**LAVORO RICHIESTO:**
Trasformi in un elenco numerato la parte del materiale che si apre con la riga contenente "Given: Select the" e si chiude con la riga contenente "(x=808, y=54)", estremi inclusi e senza le righe vuote. Ometta le immagini dalla risposta.

**MATERIALE DEL DATASET:**
# # # # #
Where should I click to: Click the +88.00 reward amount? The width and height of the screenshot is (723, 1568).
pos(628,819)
# # # # #
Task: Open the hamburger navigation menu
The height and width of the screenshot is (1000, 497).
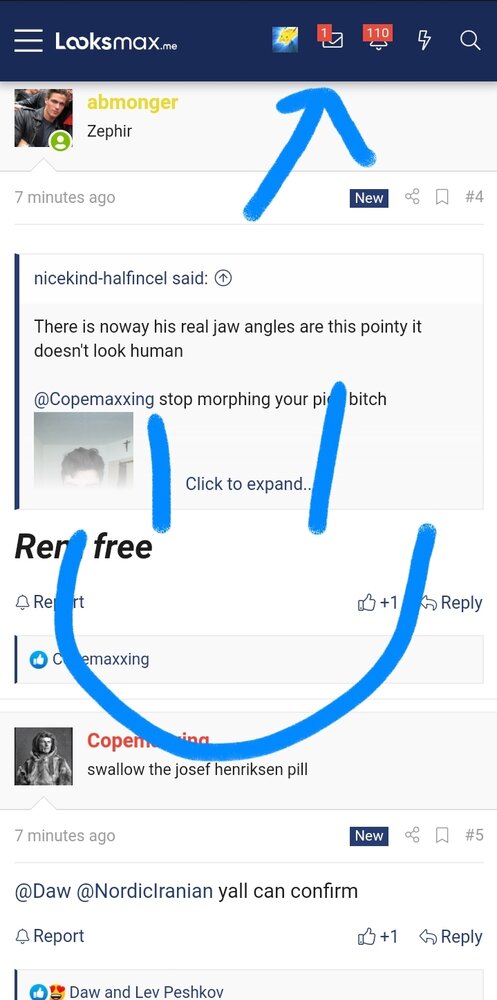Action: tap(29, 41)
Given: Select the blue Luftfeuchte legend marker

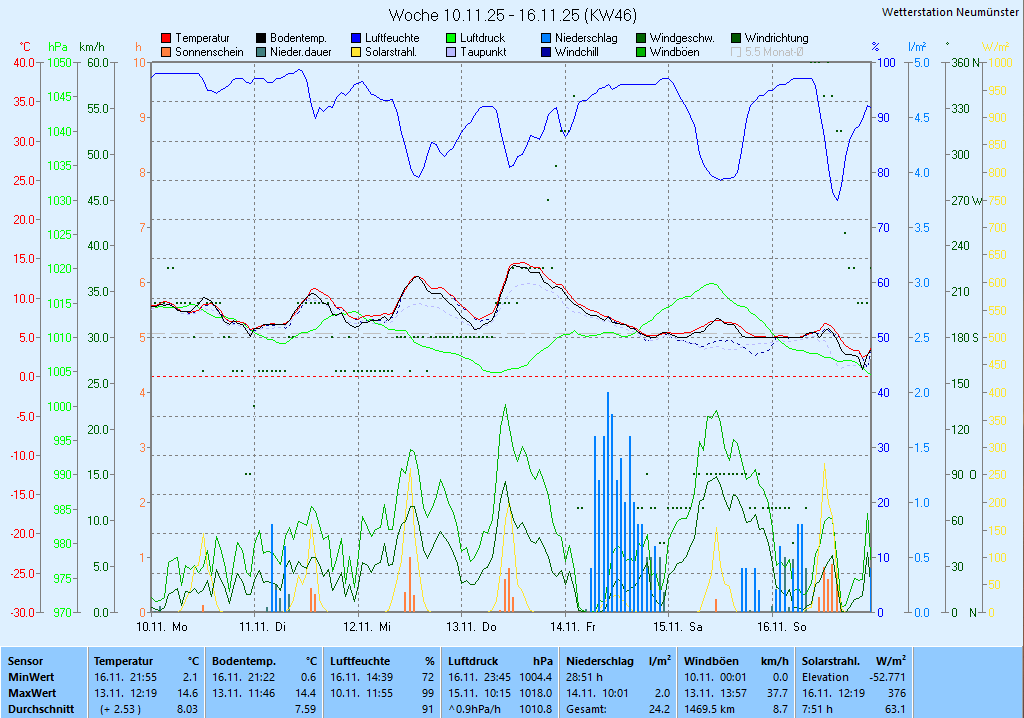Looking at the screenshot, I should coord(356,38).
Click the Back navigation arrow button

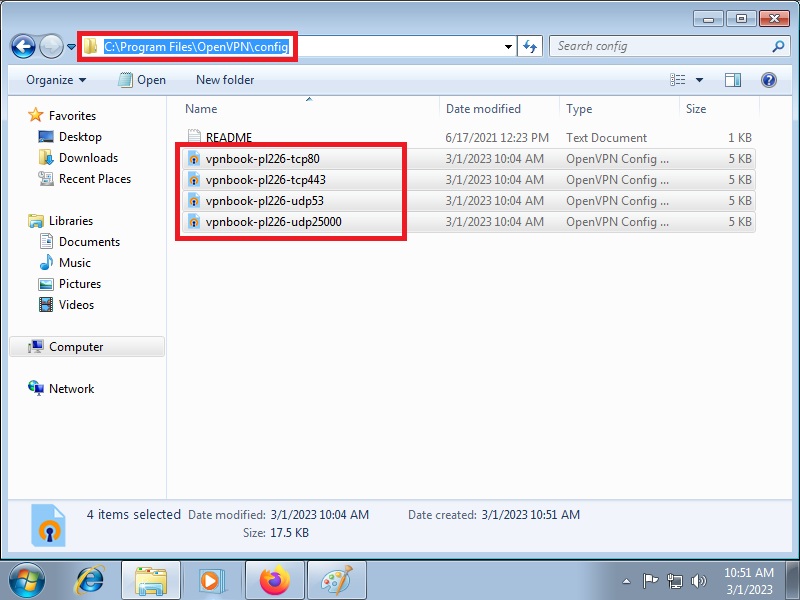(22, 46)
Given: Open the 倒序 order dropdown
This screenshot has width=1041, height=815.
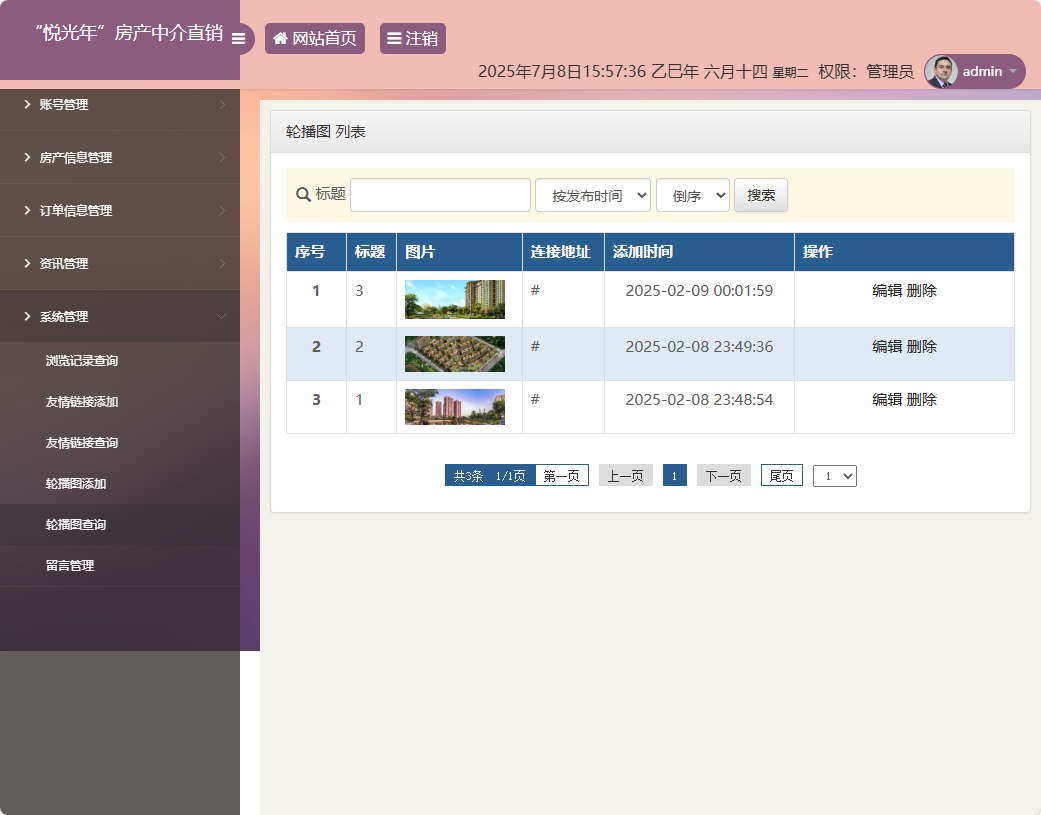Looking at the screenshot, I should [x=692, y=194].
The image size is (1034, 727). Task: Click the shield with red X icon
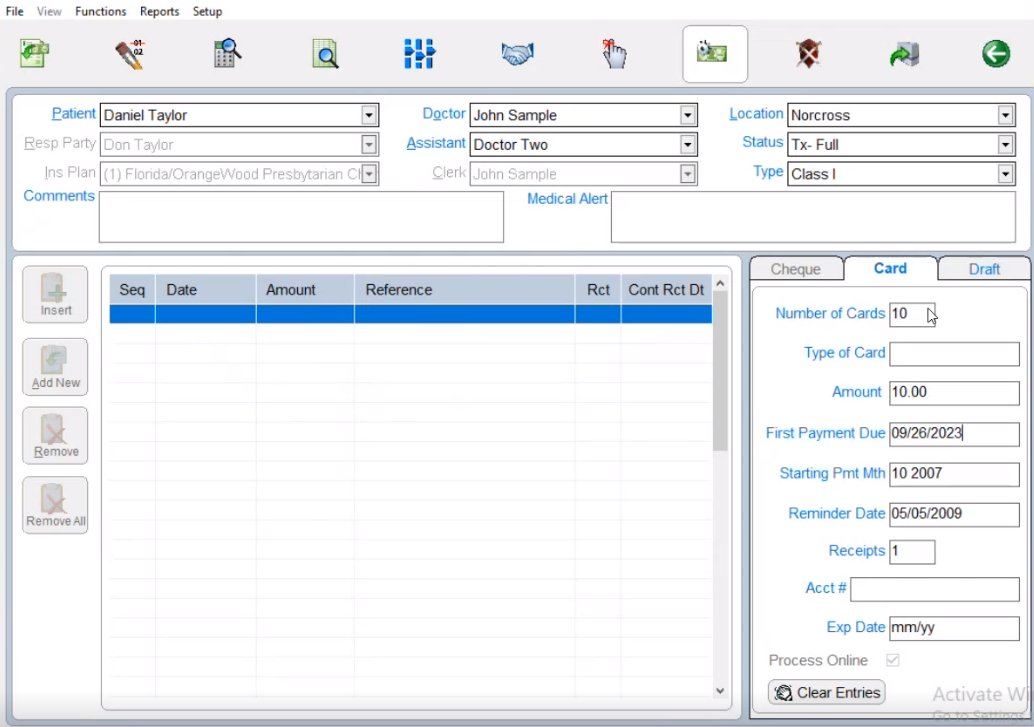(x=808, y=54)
# # # # #
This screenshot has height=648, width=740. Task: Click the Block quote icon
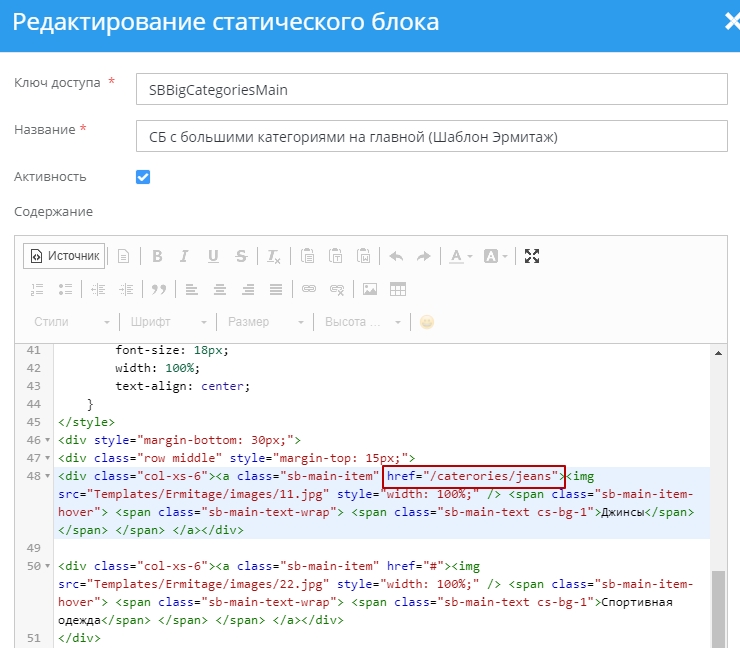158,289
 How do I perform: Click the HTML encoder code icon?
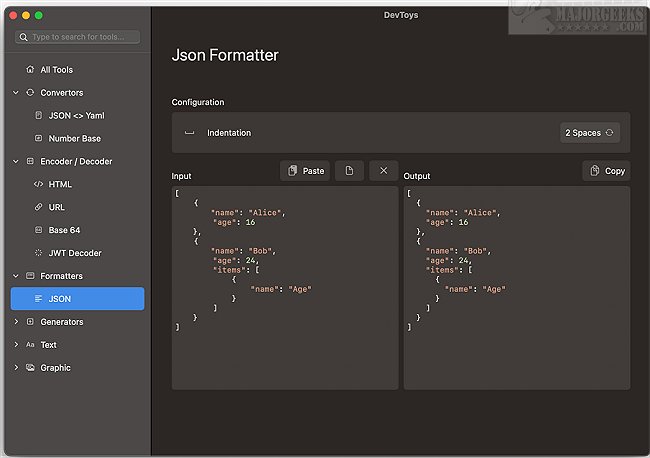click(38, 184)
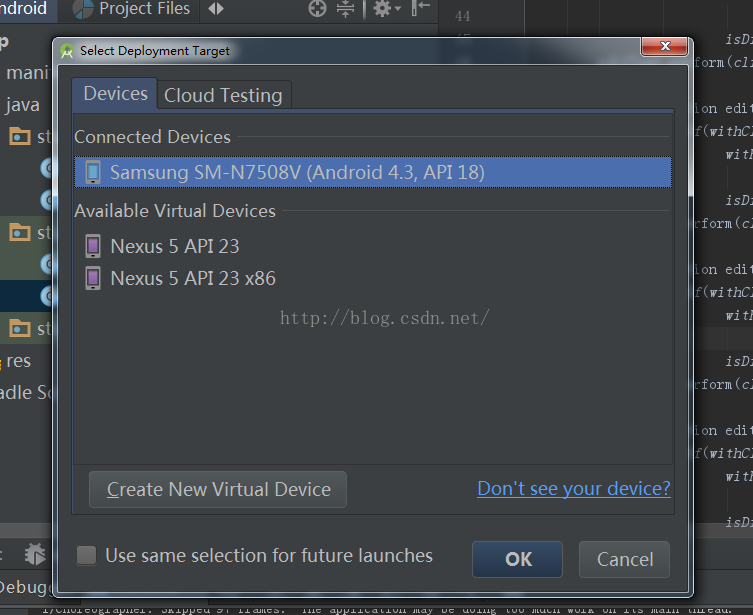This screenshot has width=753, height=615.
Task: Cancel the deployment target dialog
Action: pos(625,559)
# # # # #
**RISPOSTA COMPLETA:**
1. Given: Select the blue Luftfeuchte legend marker
2. Looking at the screenshot, I should coord(356,38).
3. Click the Back navigation arrow button
4. (22, 46)
5. Given: Open the 倒序 order dropdown
6. This screenshot has width=1041, height=815.
7. Looking at the screenshot, I should [x=692, y=194].
8. The image size is (1034, 727). Task: Click the shield with red X icon
9. (x=808, y=54)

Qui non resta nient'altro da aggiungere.